[Task prompt]: For the records below, output each line exactly as it appears, from the first through the line with "Full Weather (117, 200)".

↓↓↓

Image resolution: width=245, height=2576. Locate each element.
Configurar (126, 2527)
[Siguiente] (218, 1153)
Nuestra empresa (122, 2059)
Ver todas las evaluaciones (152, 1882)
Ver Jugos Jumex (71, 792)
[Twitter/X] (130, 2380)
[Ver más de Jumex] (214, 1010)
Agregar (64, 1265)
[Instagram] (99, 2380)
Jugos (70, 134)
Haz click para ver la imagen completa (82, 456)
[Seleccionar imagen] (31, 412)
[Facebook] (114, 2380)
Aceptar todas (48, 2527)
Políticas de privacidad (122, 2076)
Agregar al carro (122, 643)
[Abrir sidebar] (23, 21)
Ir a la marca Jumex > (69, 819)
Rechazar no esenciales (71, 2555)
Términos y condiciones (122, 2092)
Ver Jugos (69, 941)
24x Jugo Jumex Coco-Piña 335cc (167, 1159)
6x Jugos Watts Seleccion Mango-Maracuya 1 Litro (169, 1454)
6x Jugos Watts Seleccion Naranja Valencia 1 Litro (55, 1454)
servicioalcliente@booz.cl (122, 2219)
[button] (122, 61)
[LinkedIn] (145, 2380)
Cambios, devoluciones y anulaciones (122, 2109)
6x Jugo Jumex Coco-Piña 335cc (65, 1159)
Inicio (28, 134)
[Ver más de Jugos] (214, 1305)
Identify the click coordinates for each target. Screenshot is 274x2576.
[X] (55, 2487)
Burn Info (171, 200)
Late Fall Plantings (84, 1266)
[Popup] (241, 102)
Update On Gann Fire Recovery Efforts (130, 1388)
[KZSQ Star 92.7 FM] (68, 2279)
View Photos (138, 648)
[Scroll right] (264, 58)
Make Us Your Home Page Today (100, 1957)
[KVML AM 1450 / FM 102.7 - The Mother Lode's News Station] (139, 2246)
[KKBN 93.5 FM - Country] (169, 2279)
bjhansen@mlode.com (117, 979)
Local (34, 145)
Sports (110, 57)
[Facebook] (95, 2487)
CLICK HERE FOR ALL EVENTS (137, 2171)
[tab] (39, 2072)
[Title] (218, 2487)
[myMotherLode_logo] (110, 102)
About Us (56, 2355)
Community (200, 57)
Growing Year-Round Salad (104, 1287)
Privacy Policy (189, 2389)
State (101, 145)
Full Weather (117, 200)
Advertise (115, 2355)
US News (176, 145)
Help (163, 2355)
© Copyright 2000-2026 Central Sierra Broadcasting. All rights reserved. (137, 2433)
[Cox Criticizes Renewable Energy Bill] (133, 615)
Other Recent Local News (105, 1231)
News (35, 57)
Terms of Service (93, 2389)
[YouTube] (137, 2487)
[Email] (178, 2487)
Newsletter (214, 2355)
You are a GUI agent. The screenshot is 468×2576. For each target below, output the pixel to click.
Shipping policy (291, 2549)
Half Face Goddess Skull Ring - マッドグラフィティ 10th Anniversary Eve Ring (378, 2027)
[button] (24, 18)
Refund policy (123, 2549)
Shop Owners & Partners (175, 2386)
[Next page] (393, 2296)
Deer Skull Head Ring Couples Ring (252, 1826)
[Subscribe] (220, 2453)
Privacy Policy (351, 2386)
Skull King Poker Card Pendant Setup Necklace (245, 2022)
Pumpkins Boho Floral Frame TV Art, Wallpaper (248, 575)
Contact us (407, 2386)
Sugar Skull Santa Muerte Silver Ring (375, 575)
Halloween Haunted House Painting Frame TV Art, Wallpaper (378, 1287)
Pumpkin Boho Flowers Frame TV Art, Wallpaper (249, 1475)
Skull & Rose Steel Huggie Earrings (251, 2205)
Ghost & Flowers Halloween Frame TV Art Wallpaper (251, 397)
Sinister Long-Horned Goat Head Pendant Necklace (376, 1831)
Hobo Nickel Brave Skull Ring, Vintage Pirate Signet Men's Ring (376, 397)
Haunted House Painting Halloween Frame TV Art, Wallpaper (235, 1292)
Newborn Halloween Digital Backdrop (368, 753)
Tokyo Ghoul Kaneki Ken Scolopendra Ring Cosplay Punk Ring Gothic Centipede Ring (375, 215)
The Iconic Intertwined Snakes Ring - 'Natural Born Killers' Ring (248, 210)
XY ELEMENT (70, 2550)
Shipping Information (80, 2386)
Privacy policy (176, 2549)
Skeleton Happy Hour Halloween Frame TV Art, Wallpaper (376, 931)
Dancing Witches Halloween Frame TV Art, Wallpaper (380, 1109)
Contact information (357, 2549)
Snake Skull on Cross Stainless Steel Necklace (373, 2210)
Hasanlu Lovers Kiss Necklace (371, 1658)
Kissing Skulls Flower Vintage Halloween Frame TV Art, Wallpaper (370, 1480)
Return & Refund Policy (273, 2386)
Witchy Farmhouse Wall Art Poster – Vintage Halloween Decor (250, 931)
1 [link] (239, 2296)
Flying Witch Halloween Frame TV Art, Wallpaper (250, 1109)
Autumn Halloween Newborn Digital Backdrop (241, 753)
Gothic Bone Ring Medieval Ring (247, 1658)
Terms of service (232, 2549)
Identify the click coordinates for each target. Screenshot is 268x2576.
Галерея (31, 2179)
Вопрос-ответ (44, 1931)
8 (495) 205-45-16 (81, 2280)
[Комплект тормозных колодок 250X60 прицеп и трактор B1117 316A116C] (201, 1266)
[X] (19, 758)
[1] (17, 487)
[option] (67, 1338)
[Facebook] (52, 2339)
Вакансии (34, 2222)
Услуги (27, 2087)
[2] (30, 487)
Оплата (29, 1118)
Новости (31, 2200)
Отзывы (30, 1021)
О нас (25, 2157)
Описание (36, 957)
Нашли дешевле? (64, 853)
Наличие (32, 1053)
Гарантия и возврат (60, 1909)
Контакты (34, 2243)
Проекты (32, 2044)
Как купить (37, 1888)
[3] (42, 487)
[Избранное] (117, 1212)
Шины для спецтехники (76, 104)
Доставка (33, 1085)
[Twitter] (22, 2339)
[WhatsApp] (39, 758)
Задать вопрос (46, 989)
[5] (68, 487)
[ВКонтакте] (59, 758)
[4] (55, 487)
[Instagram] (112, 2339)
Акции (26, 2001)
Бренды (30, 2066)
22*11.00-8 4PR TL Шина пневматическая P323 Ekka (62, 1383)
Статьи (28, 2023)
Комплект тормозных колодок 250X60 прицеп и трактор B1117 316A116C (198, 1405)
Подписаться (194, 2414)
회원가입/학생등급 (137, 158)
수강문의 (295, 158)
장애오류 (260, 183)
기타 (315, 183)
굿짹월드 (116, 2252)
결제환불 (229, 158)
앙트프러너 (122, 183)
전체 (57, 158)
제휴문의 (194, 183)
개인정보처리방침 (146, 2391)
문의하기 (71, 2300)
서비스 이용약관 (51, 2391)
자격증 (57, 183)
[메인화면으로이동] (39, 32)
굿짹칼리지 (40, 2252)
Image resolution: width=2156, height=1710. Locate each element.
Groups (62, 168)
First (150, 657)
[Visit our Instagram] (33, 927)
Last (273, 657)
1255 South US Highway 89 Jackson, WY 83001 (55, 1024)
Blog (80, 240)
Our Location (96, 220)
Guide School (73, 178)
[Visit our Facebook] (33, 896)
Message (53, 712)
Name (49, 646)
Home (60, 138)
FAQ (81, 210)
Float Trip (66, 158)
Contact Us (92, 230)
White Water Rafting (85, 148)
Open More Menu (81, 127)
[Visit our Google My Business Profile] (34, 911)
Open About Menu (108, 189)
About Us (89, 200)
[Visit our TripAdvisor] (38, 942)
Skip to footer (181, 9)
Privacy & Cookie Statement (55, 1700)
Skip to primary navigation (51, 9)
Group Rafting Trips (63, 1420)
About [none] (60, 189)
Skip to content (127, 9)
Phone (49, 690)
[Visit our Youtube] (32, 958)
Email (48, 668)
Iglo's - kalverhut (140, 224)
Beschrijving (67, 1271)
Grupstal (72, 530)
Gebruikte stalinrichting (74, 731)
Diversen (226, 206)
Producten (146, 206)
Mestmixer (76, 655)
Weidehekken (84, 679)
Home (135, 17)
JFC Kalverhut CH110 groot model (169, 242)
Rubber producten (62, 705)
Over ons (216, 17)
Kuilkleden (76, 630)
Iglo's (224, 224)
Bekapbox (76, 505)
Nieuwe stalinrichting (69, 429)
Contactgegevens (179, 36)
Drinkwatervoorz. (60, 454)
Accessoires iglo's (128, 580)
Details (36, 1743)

↑↑↑

[Response box]:
Image resolution: width=245, height=2576. Locate each element.
Configurar (126, 2527)
[Siguiente] (218, 1153)
Nuestra empresa (122, 2059)
Ver todas las evaluaciones (152, 1882)
Ver Jugos Jumex (71, 792)
[Twitter/X] (130, 2380)
[Ver más de Jumex] (214, 1010)
Agregar (64, 1265)
[Instagram] (99, 2380)
Jugos (70, 134)
Haz click para ver la imagen completa (82, 456)
[Seleccionar imagen] (31, 412)
[Facebook] (114, 2380)
Aceptar todas (48, 2527)
Políticas de privacidad (122, 2076)
Agregar al carro (122, 643)
[Abrir sidebar] (23, 21)
Ir a la marca Jumex > (69, 819)
Rechazar no esenciales (71, 2555)
Términos y condiciones (122, 2092)
Ver Jugos (69, 941)
24x Jugo Jumex Coco-Piña 335cc (167, 1159)
6x Jugos Watts Seleccion Mango-Maracuya 1 Litro (169, 1454)
6x Jugos Watts Seleccion Naranja Valencia 1 Litro (55, 1454)
servicioalcliente@booz.cl (122, 2219)
[button] (122, 61)
[LinkedIn] (145, 2380)
Cambios, devoluciones y anulaciones (122, 2109)
6x Jugo Jumex Coco-Piña 335cc (65, 1159)
Inicio (28, 134)
[Ver más de Jugos] (214, 1305)
Identify the click coordinates for each target. Screenshot is 274x2576.
[X] (55, 2487)
Burn Info (171, 200)
Late Fall Plantings (84, 1266)
[Popup] (241, 102)
Update On Gann Fire Recovery Efforts (130, 1388)
[KZSQ Star 92.7 FM] (68, 2279)
View Photos (138, 648)
[Scroll right] (264, 58)
Make Us Your Home Page Today (100, 1957)
[KVML AM 1450 / FM 102.7 - The Mother Lode's News Station] (139, 2246)
[KKBN 93.5 FM - Country] (169, 2279)
bjhansen@mlode.com (117, 979)
Local (34, 145)
Sports (110, 57)
[Facebook] (95, 2487)
CLICK HERE FOR ALL EVENTS (137, 2171)
[tab] (39, 2072)
[Title] (218, 2487)
[myMotherLode_logo] (110, 102)
About Us (56, 2355)
Community (200, 57)
Growing Year-Round Salad (104, 1287)
Privacy Policy (189, 2389)
State (101, 145)
Full Weather (117, 200)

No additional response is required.